(EXERCISE OBJECTIVE): All that belongs in the answer is the lines from the one containing "Given: Email the" to the end of the listing below, copied exactly, pictures excluded.

* * * * *

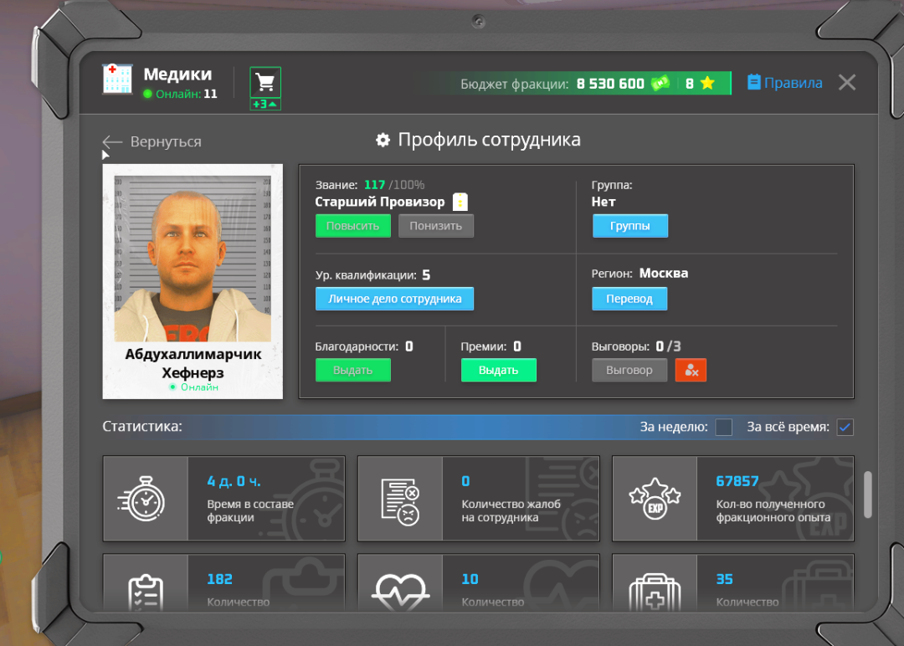Image resolution: width=904 pixels, height=646 pixels.
Task: Enable the За неделю checkbox
Action: click(724, 428)
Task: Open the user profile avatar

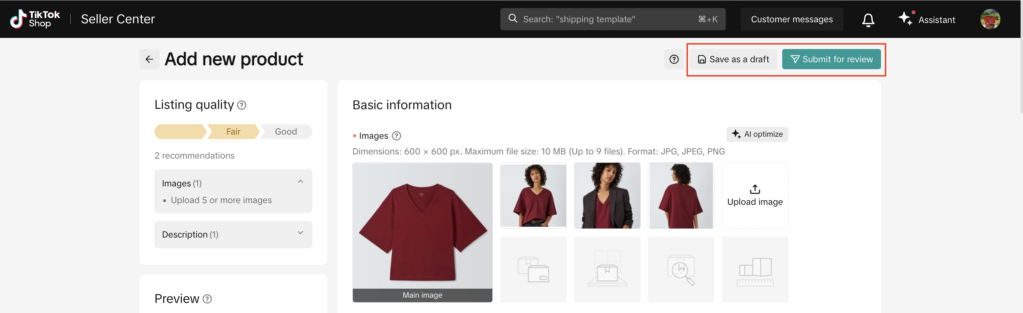Action: (x=990, y=19)
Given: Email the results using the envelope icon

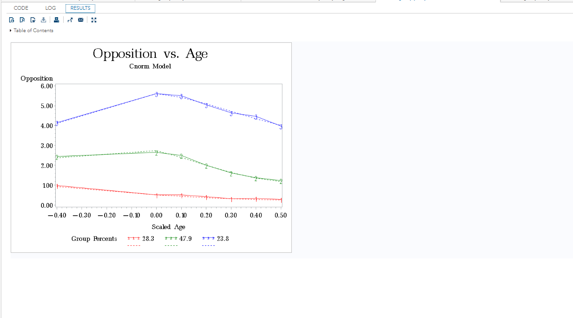Looking at the screenshot, I should [81, 20].
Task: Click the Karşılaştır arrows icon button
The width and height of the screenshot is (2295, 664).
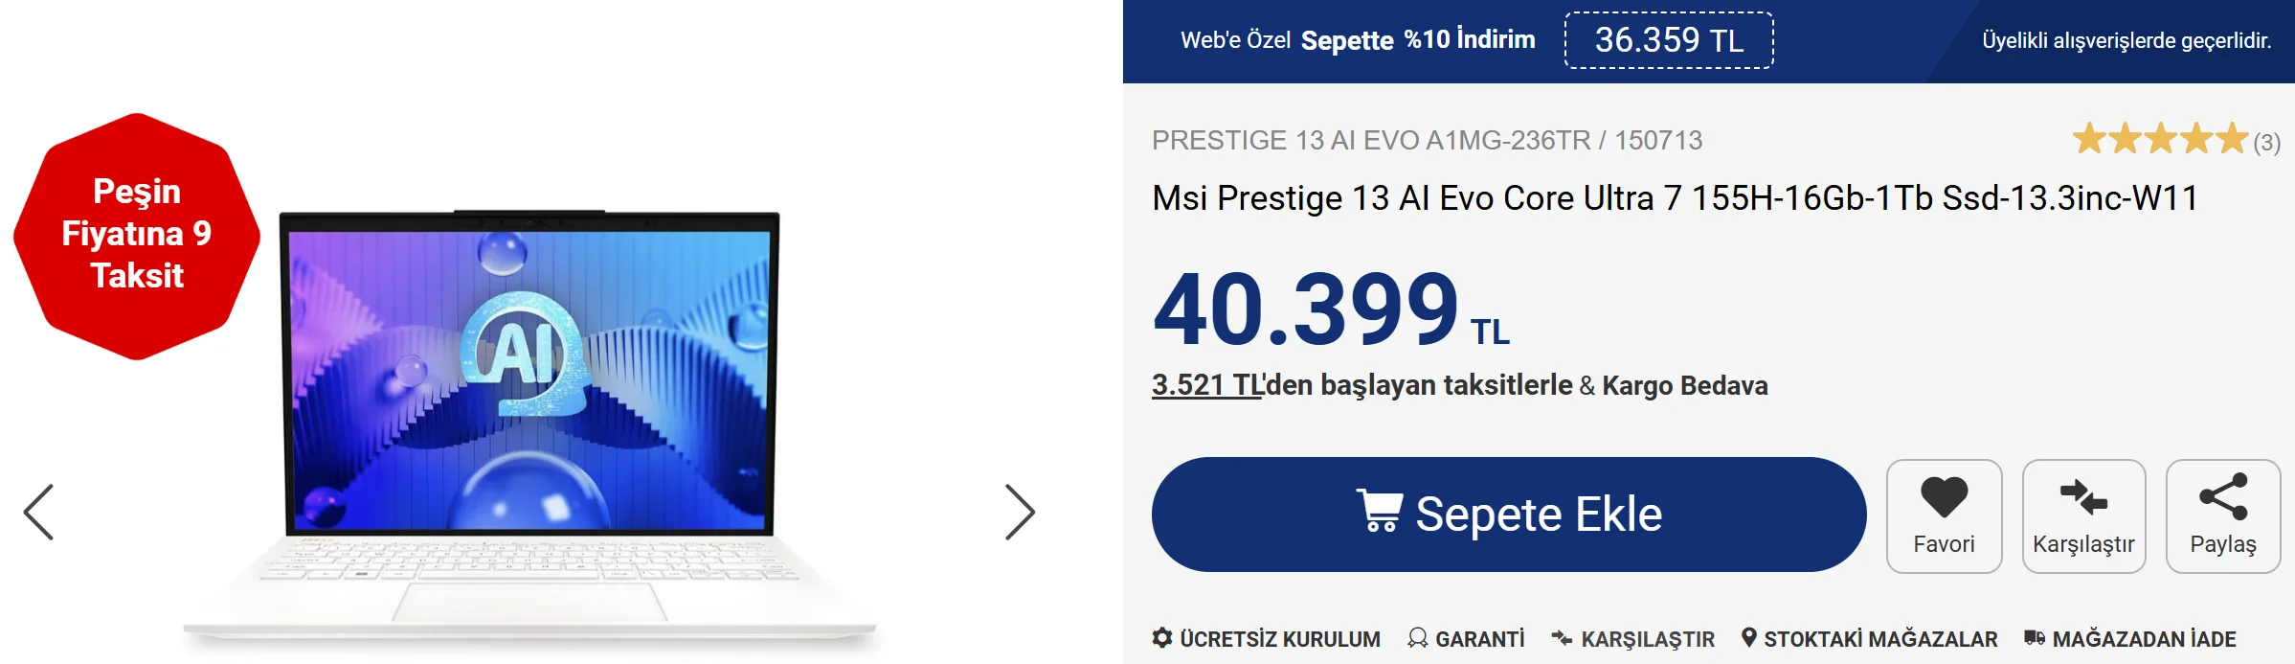Action: point(2083,498)
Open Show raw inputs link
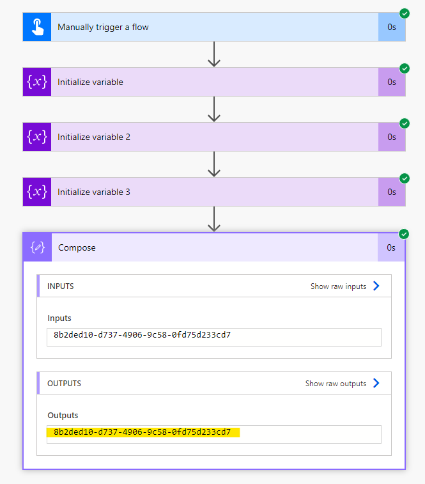The height and width of the screenshot is (484, 425). tap(338, 286)

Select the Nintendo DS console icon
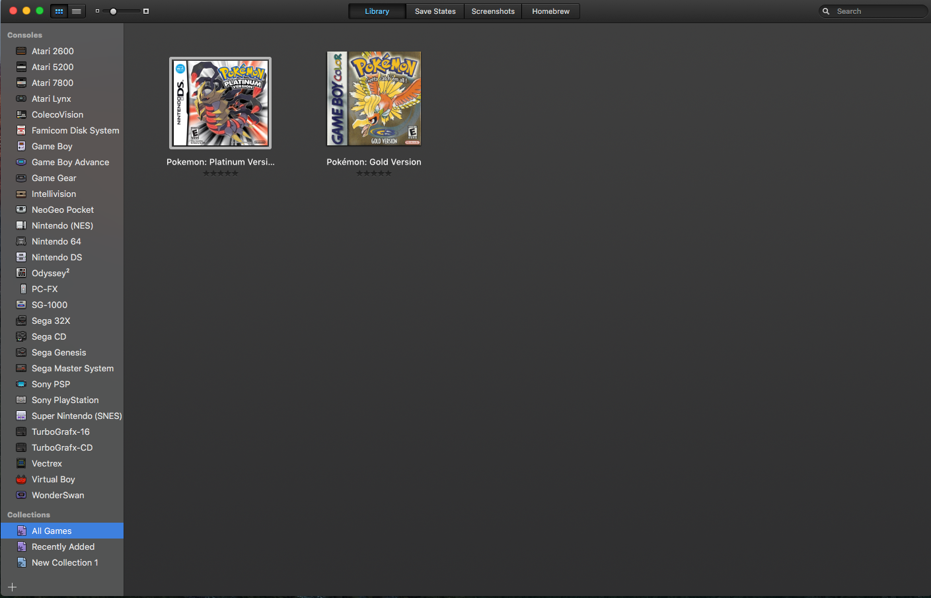click(x=20, y=257)
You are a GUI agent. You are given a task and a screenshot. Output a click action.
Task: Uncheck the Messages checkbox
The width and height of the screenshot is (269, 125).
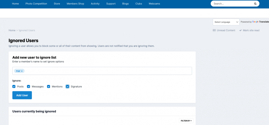[x=29, y=86]
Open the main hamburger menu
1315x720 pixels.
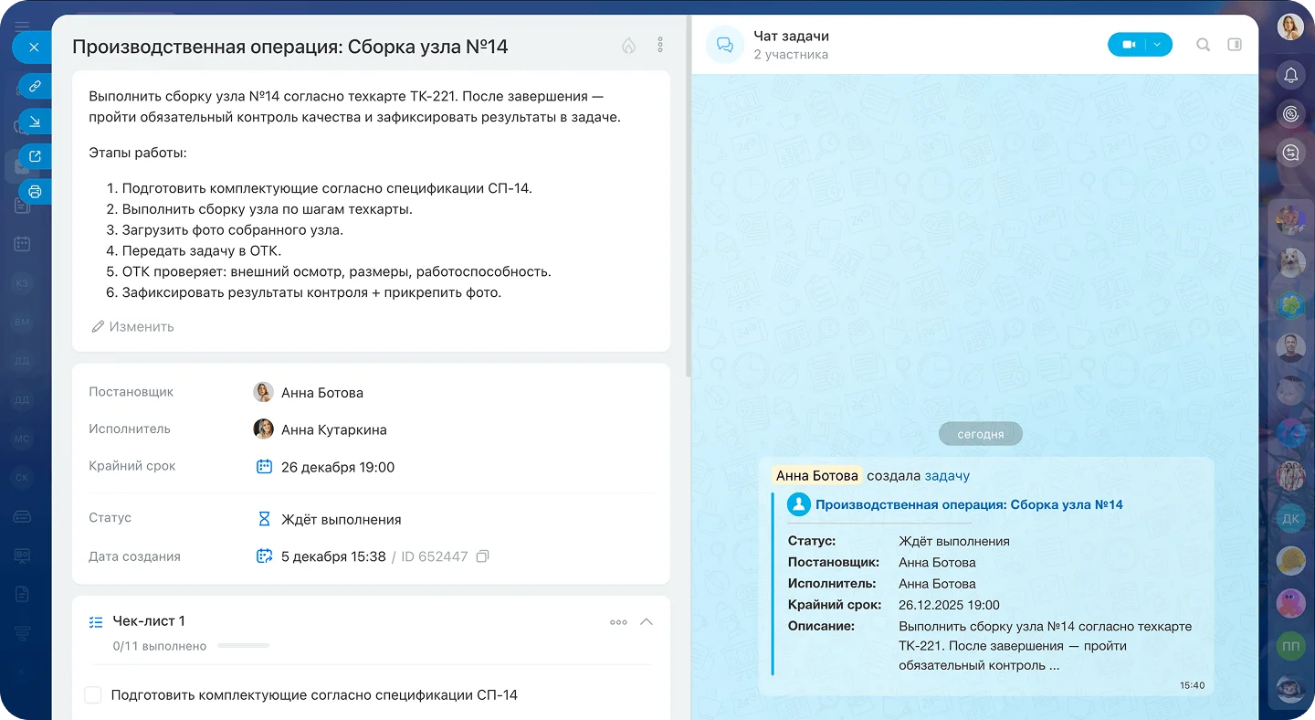pos(22,26)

* * * * *

(RESULT):
Given: Email the results using the envelope icon

Looking at the screenshot, I should [81, 20].
Task: Click the Karşılaştır arrows icon button
The width and height of the screenshot is (2295, 664).
Action: point(2083,498)
Open Show raw inputs link
The height and width of the screenshot is (484, 425). tap(338, 286)

Select the Nintendo DS console icon
click(x=20, y=257)
You are a GUI agent. You are given a task and a screenshot. Output a click action.
Task: Uncheck the Messages checkbox
The width and height of the screenshot is (269, 125).
[x=29, y=86]
Open the main hamburger menu
1315x720 pixels.
pos(22,26)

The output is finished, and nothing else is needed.